Green is chic these days, and advertisers plugging all sorts of products are jumping on the eco-bandwagon. Eco-consciousness is definitely a good thing, but news out today warns the Federal Trade Commission has made virtually no effort in recent years to enforce its "Green Guides," issued in 1992 to protect consumers against some companies' baseless claims to environmental responsibility. "Green" has become more than just a color -- it is now a social, political, and economic issue. And in the advertising frenzy to sell "green" while it's at the height of its popularity, consumers are rightly confused.

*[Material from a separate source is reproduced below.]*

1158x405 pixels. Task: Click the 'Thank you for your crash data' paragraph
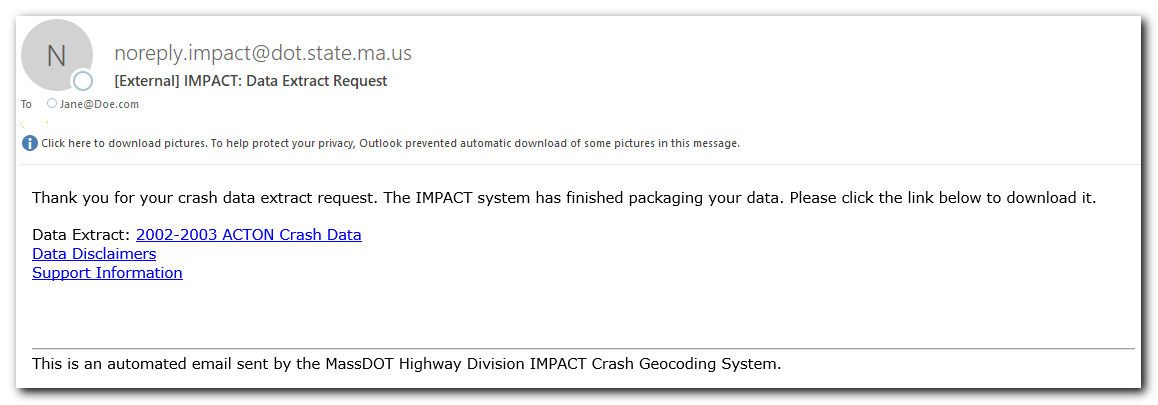coord(564,198)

Scot Case, Vice President of the environmental consulting firm TerraChoice, testified before the Subcommittee on Commerce, Trade and Consumer Protection earlier this month. In his testimony, Case claimed the environmental certification labels on 22 percent of all products are completely meaningless -- designs that look somewhat official or earth-friendly, but in reality have no substance. Worse yet, a frightening 98 percent of the thousands of products reviewed by TerraChoice were found to have committed at least one of its "Seven Sins of Greenwashing," a cute yet poignant list of no-no's perpetrated by manufacturers trying to falsely amp up their eco-cred. Included in the seven are "sins" such as the making of erroneous claims to environmental stewardship, or the championing of products free of toxins such as CFCs, which are banned anyway.
According to Case, "greenwashing is rampant," and what the United States needs to overcome it is a unified, enforceable environmental certification label that consumers can trust. Indeed, a walk down the cleaning supply section of any grocery store can make even the most conscientious shopper dizzy. Case recommends EcoLogo or Green Seal as trusted certifications to look for. He also recommends the standardization of labels that frequently pop up on products, such as "non-toxic," "natural," or "fragrance free."